みずほが、不祥事を何度繰り返しても生まれ変われず、金融庁に「言うべきことを言わない、言われたことだけしかしない」と企業文化を酷評されるに至ったのはなぜか。その真相をえぐる本特集『みずほ「言われたことしかしない銀行」の真相』(全41回)の#13では、みずほが統合直後に起こした最初の大規模システム障害の直後まで時計の針を巻き戻す。
その元凶がどこにあったのかを探ると、約20年後に起こした3度目の大規模システム障害と驚くほど重なる。みずほが合併当初から抱えていたガバナンス不在の実態に迫った。
みずほ誕生直後の大規模システム障害
社内に届けられた「緊急通達」
5月は税金の季節である。31日は、3月決算法人の確定申告・納税期限であり、ほかにも消費税、自動車税、固定資産税の納付が、この時期に集中する。

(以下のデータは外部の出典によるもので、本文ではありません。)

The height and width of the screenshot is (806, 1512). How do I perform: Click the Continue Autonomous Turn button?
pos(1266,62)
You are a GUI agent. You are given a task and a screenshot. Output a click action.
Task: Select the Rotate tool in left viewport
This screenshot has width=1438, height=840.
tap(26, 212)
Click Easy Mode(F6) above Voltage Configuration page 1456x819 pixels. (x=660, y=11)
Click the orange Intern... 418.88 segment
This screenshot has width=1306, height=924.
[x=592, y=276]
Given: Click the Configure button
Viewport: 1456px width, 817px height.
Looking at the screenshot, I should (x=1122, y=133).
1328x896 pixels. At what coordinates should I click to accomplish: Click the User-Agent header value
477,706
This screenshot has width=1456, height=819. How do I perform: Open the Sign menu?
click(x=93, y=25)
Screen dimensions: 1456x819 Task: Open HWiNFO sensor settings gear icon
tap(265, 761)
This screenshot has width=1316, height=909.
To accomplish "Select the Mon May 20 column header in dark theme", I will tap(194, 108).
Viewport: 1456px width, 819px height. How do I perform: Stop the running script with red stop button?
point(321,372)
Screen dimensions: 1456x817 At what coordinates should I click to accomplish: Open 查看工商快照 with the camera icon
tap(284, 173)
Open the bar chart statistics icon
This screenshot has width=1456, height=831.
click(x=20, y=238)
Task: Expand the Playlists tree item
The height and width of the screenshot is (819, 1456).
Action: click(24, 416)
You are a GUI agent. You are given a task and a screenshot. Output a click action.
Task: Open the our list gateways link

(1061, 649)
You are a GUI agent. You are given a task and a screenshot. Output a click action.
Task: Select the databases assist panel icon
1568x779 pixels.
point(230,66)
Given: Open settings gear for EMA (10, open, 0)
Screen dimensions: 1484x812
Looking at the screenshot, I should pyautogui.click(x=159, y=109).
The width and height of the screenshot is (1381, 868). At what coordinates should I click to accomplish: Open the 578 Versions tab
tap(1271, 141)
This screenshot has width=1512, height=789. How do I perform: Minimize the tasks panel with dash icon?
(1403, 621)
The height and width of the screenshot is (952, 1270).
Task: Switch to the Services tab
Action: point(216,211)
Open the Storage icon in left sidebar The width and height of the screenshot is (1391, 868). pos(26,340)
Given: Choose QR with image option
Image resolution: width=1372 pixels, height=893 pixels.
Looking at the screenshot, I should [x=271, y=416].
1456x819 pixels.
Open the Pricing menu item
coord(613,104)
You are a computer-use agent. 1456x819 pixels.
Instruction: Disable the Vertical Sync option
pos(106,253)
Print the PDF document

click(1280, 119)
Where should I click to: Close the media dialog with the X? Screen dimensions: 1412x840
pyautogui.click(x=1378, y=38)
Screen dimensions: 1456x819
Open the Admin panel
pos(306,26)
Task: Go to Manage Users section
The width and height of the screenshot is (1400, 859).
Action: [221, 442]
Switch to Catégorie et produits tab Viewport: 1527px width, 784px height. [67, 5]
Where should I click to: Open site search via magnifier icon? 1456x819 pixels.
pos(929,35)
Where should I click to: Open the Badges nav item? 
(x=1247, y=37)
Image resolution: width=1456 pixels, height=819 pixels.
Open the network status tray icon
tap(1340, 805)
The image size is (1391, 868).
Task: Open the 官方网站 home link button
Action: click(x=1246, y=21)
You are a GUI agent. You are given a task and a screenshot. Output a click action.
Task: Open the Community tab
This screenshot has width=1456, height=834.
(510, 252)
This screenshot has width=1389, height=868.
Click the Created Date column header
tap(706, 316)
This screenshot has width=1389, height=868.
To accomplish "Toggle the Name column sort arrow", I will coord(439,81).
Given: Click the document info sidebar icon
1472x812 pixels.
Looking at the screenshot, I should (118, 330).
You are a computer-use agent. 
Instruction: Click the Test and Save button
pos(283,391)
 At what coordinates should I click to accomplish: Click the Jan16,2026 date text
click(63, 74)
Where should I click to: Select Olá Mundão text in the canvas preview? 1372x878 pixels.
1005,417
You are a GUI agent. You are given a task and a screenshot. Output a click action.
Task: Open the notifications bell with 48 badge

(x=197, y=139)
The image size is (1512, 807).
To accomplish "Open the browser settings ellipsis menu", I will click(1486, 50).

みずほ銀行のシステム障害が沈静化の方向に向かった2002年5月7日、「みずほコーポレート銀行」の全国営業部に、「緊急」の社内通達がイントラネット経由で届けられた。
標題は、「5月の税金窓口収納ピーク対策について」。税金事務処理の負担を減らすために、銀行窓口への持ち込みを抑制するよう取引先に要請し、やむをえない場合でも納付期限の3営業日前までに持ち込むことを周知徹底させる旨の本部指示が、記されている。税金の払込みが窓口に殺到した場合、事務処理能力がパンクすることを恐れ、早めに手を打ったわけだ。
みずほコーポレート銀行(以下、CBと略す)では、4月にも口座振替え、振込み処理などの持ち込みを「抑制」するよう取引先に要請。ぎりぎりの綱渡りのなかで、決済集中のピークとなった4月30日をしのいだ経緯がある。
システム障害を起こしたのは、みずほ銀行だが、グループ内で真に問題になっているのは、じつはCBの混乱なのだ。